Mereceu minha atenção o texto de autoria do coronel da reserva Renato Azevedo, intitulado “No Dia da Mentira, Brasília mudou o trânsito”, na Folha de S. Paulo de domingo passado. Destaco o seguinte trecho:
“O dia 1.º de abril tem um significado particularmente importante para Brasília. Não porque seja considerado Dia da Mentira, mas porque foi em 1.º de abril de 1997 que os pedestres da Capital do País saíram de uma condição de cidadãos de segunda classe para ingressarem num novo mundo. O conhecido mundo civilizado, onde se respeita o ser humano nas travessias das faixas de pedestres. É assim em Estocolmo, em Madri, em Tóquio”.
Com efeito: quem chega à Capital Federal e circula pelo Centro mesmo nas horas do rush se depara com algo surpreendente: o absoluto respeito pelo pedestre, de parte dos motoristas e motociclistas. Nas faixas reservadas aos transeuntes, basta que adentrem o espaço para serem tratados como reis. Os veículos param e aguardam passagem dos transeuntes, mesmo após o tempo regulamentar. É como se estivéssemos em Tóquio, por exemplo, conforme constatei em viagem ao país do sol nascente.
É de dar inveja, se compararmos a conduta dos motoristas brasileiros - bauruenses em particular - quando estes têm pela frente um transeunte distraído a atrasá-los por um décimo de segundo na travessia do semáforo.
O coronel Azevedo comandou as tratativas de implantação do modelo brasiliense de respeito total ao Código Nacional de Trânsito, no quesito faixa de pedestres.
Diz o coronel: “A engenharia de trânsito sinalizou as faixas, colocou iluminação pública de ótima qualidade sobre elas, treinamos motoristas e pedestres, envolvemos a sociedade civil organizada, a Universidade de Brasília, as escolas, os frotistas, os motociclistas e a mídia.

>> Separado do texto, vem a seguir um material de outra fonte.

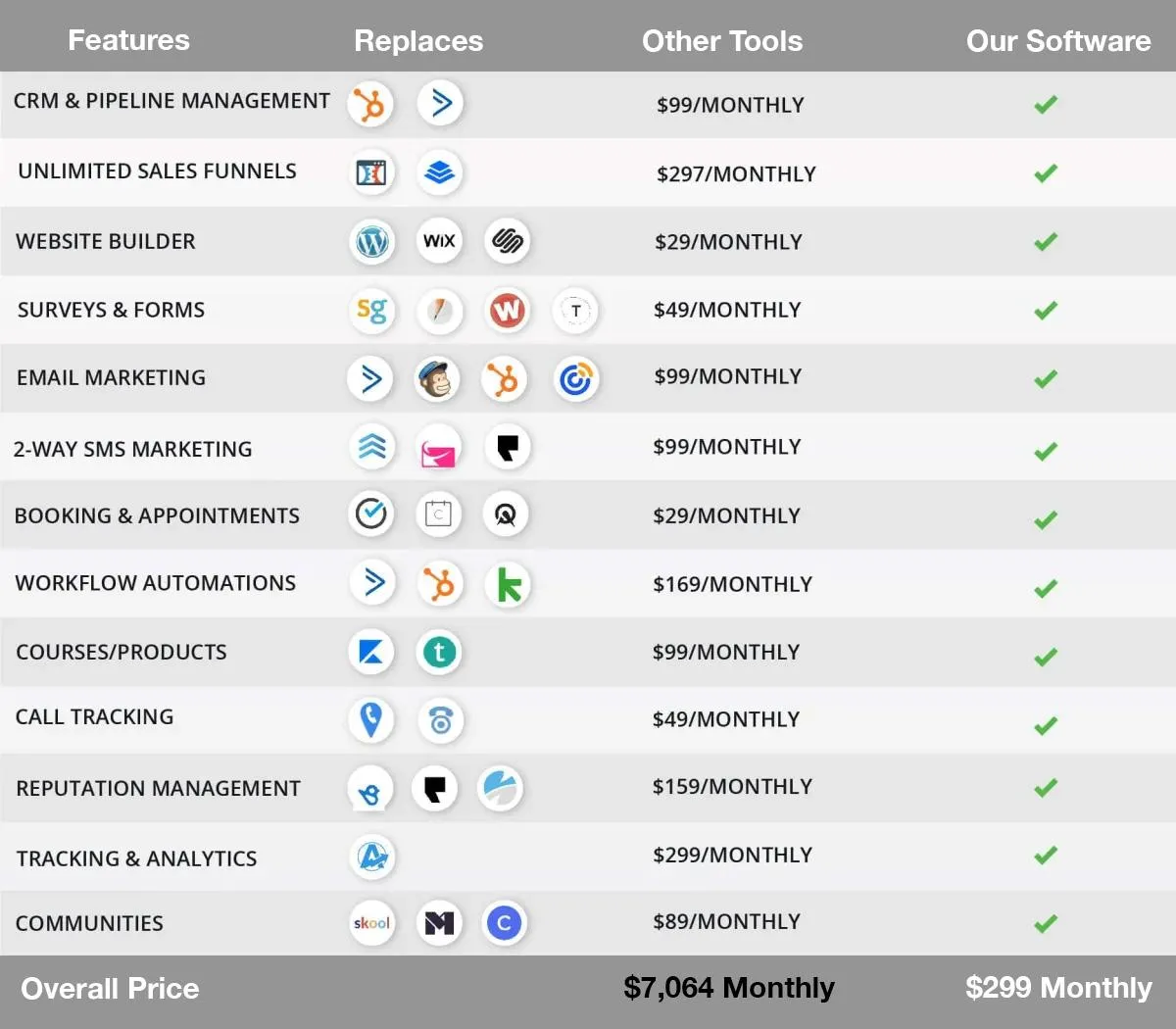Click the Our Software column header
Viewport: 1176px width, 1029px height.
coord(1058,41)
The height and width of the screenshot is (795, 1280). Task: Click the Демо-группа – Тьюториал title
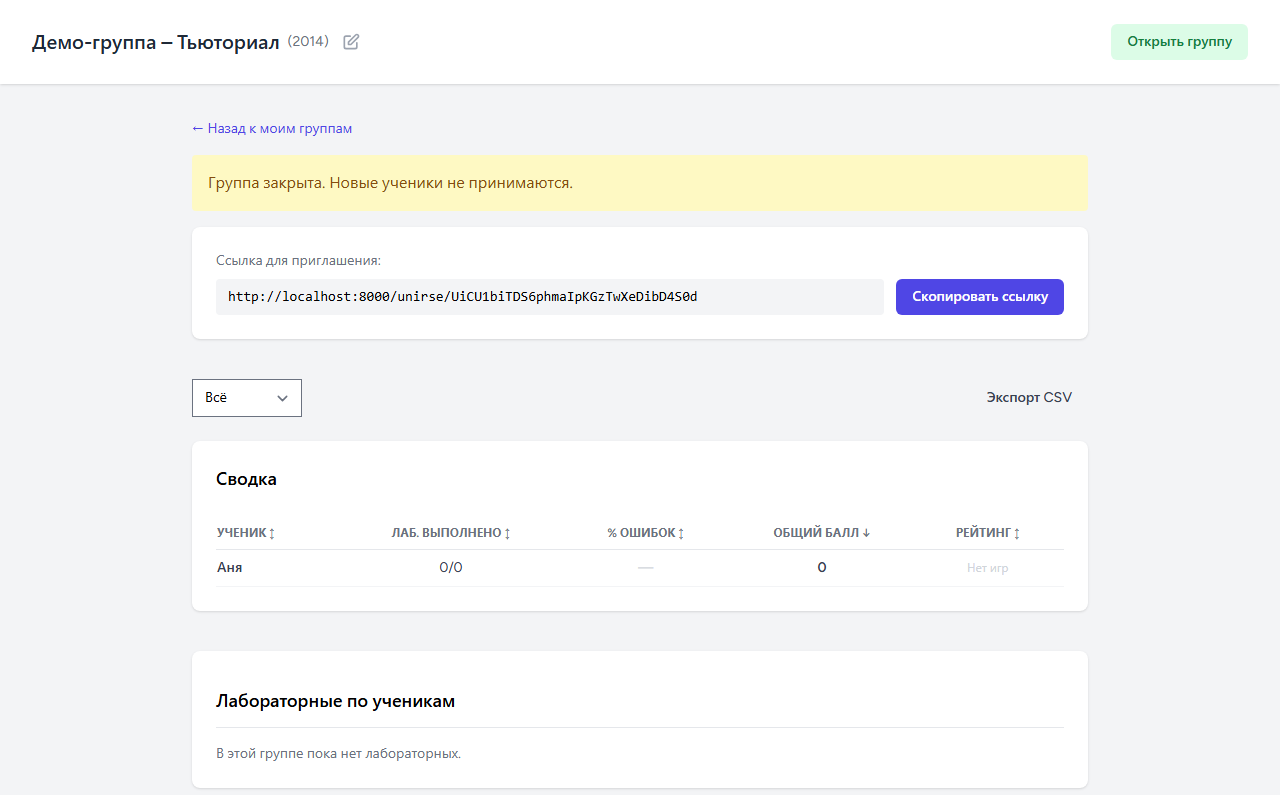click(x=156, y=42)
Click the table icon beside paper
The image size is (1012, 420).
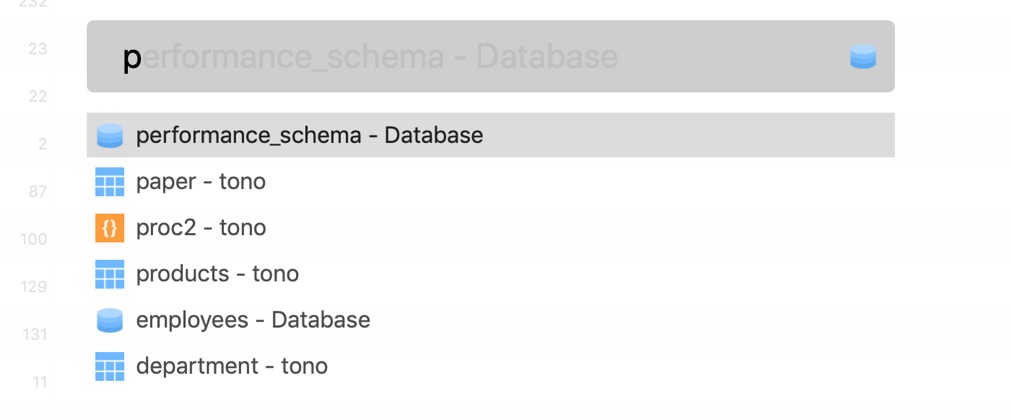pos(110,182)
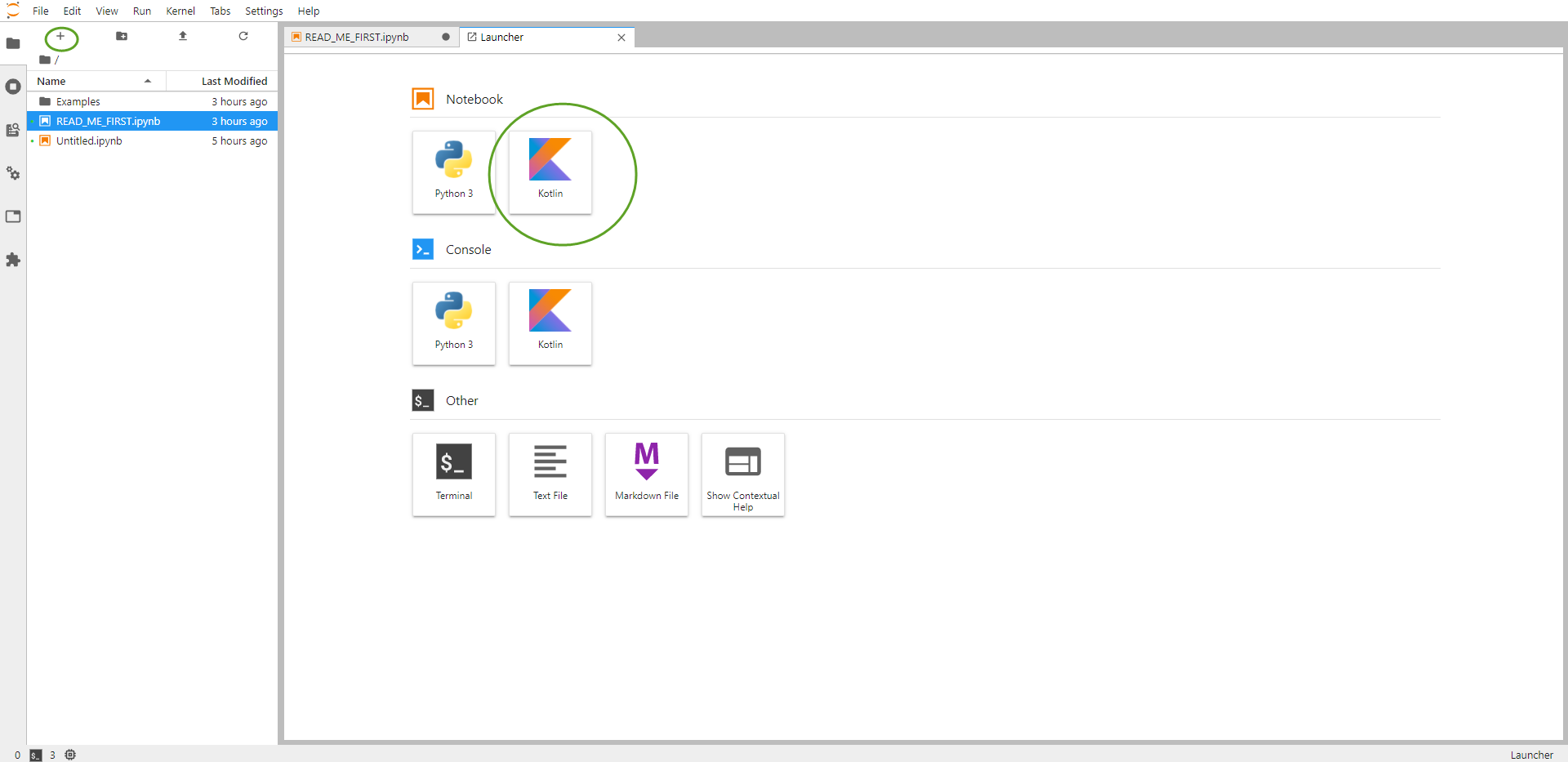Sort files by Last Modified column
1568x762 pixels.
234,82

Fiscalizamos e multamos os motoristas que desrespeitavam a preferência dos pedestres. Muitos motoristas nem sequer sabiam que essa lei existia, pois nas autoescolas de então nada se falava sobre isso”.
Desde 1997, a norma permanece em Brasília absorvida pelos condutores de boa vontade e usufruída gostosamente pelos pedestres. Nem parece realidade de cidade brasileira...
Por que não tentar entre nós uma iniciativa semelhante? Creio que, nesta fase de adaptação dos brasileiros às coisas boas oriundas do poder público, a tentativa pode ser bem-sucedida. Haja vista a proibição de fumar em lugares públicos.
Aproveitamos a oportunidade destas breves observações sobre o tema para mencionar atentados diuturnos à segurança do pedestre, registrados nas ruas centrais de Bauru. Alguns exemplos: a travessia da avenida Rodrigues Alves, da rua Primeiro de Agosto e transversais. Se o pedestre espera o sinal vermelho aos carros na avenida com a Rio Branco e com a Virgílio Malta, para usar a faixa reservada a ele, vê-se obrigado a esperar a passagem dos veículos que sobem ou descem nos cruzamentos. Não há colher de chá. Os motoristas e motociclistas simplesmente sinalizam e avançam sobre a faixa e recomeça a espera por parte do pedestre. Ai de quem se atreve a adiantar-se aos veículos! Será alvo das buzinas e até mesmo de xingamentos por ousar utilizar-se de privilégio garantido no Código Nacional de Trânsito.
Vai aqui uma sugestão à Emdurb: Por que não imitar o 1.º de abril dos brasilienses? Disciplinar e educar nossos motoristas e pedestres pode significar a alforria destes últimos, garantindo a eles tranqüilidade e maior segurança nas travessias.